#### Work instruction:
The records sit below. Return every line in them that holds the word "screenshot".
= Beginning of Section =
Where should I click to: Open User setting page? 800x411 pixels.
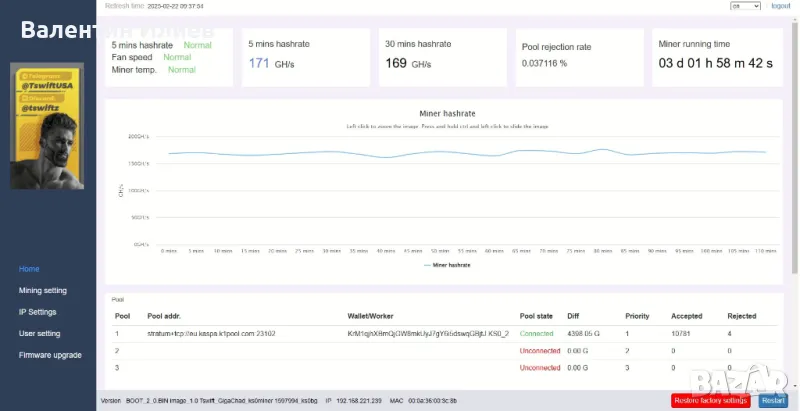click(x=40, y=333)
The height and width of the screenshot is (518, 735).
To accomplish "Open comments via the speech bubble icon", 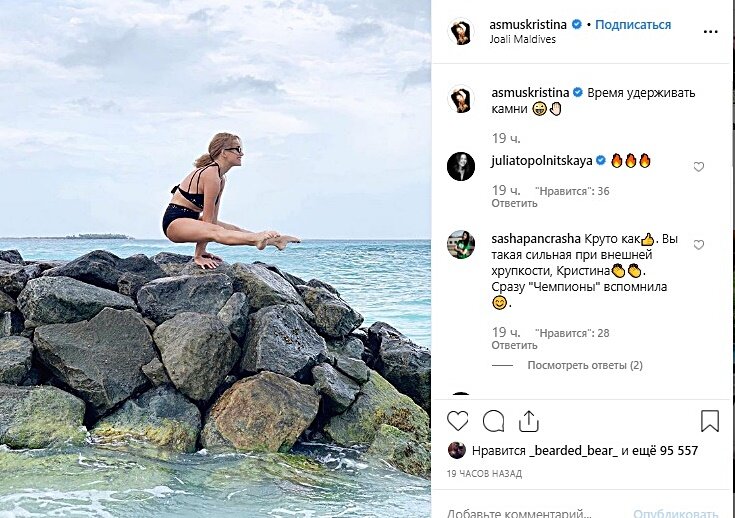I will point(493,420).
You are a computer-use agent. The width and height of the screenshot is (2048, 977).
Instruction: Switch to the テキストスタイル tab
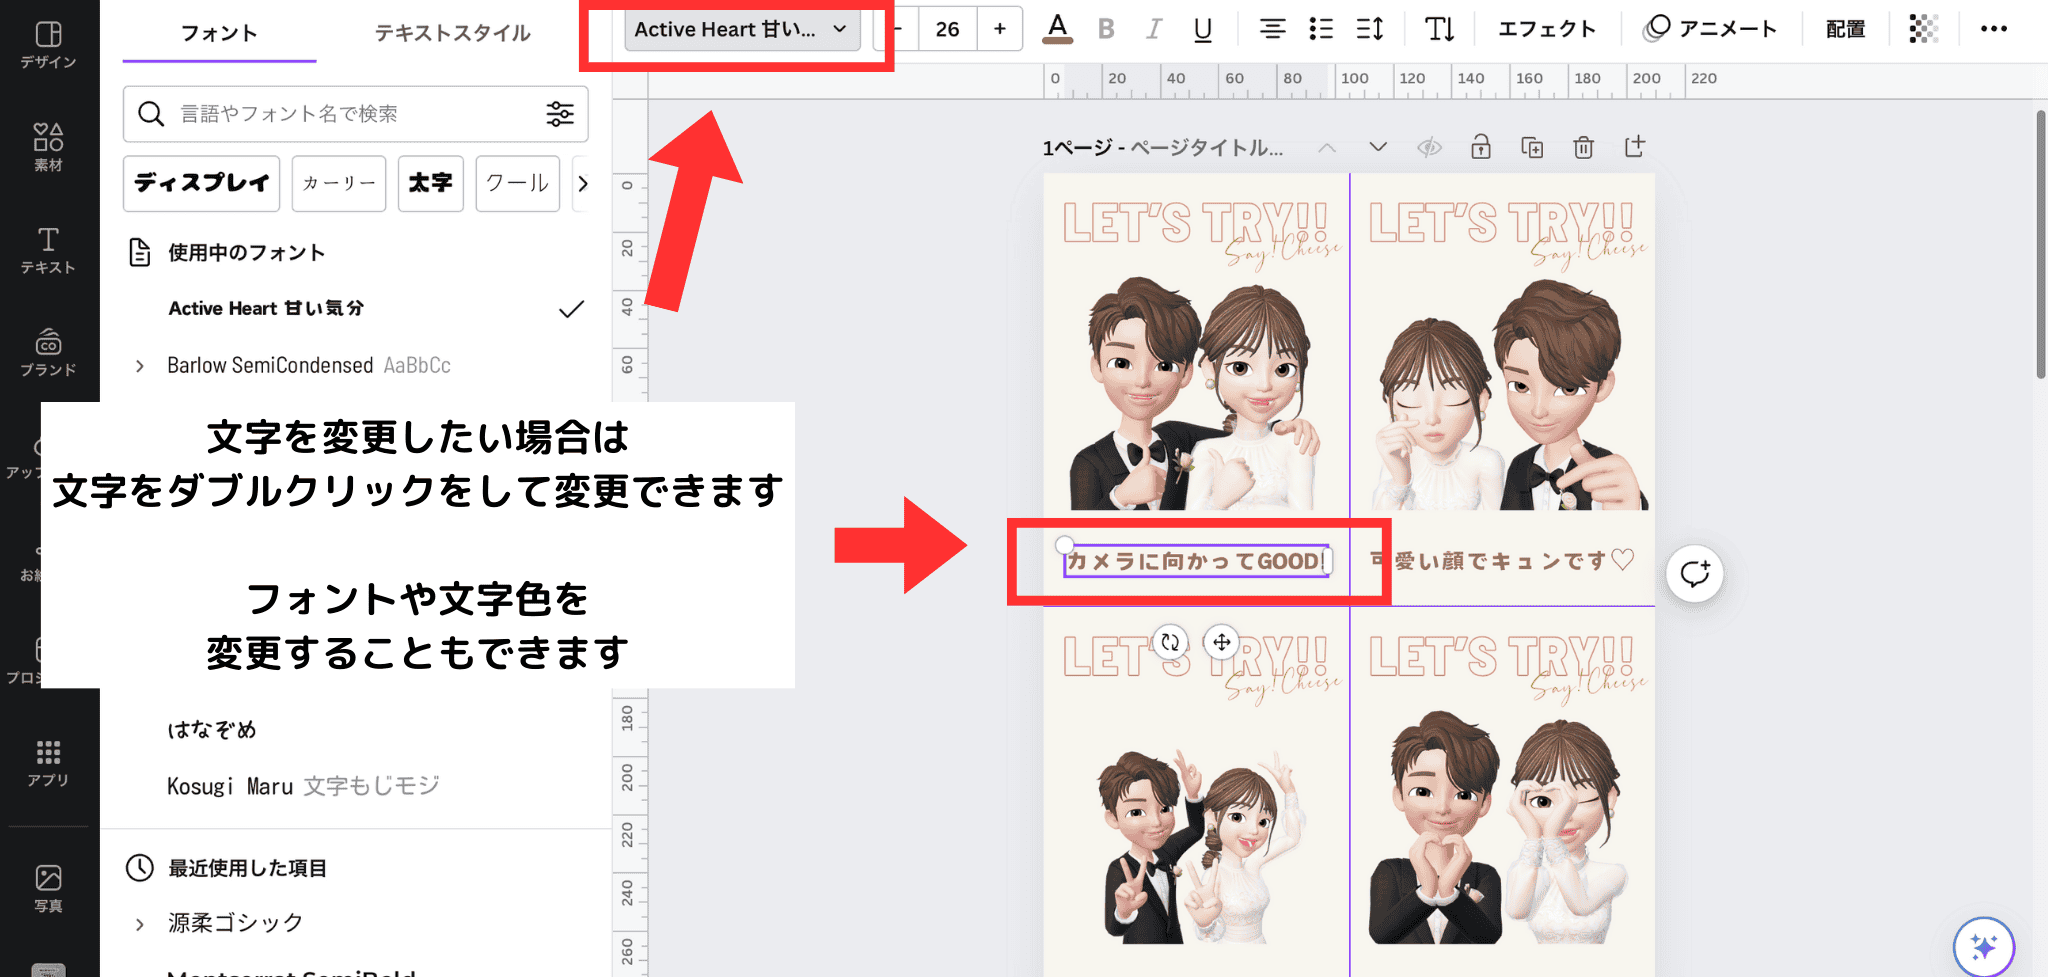click(x=452, y=33)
= End of Section =
#### Exercise solution:
The height and width of the screenshot is (518, 735).
You are a computer-use agent. The width and height of the screenshot is (2048, 977).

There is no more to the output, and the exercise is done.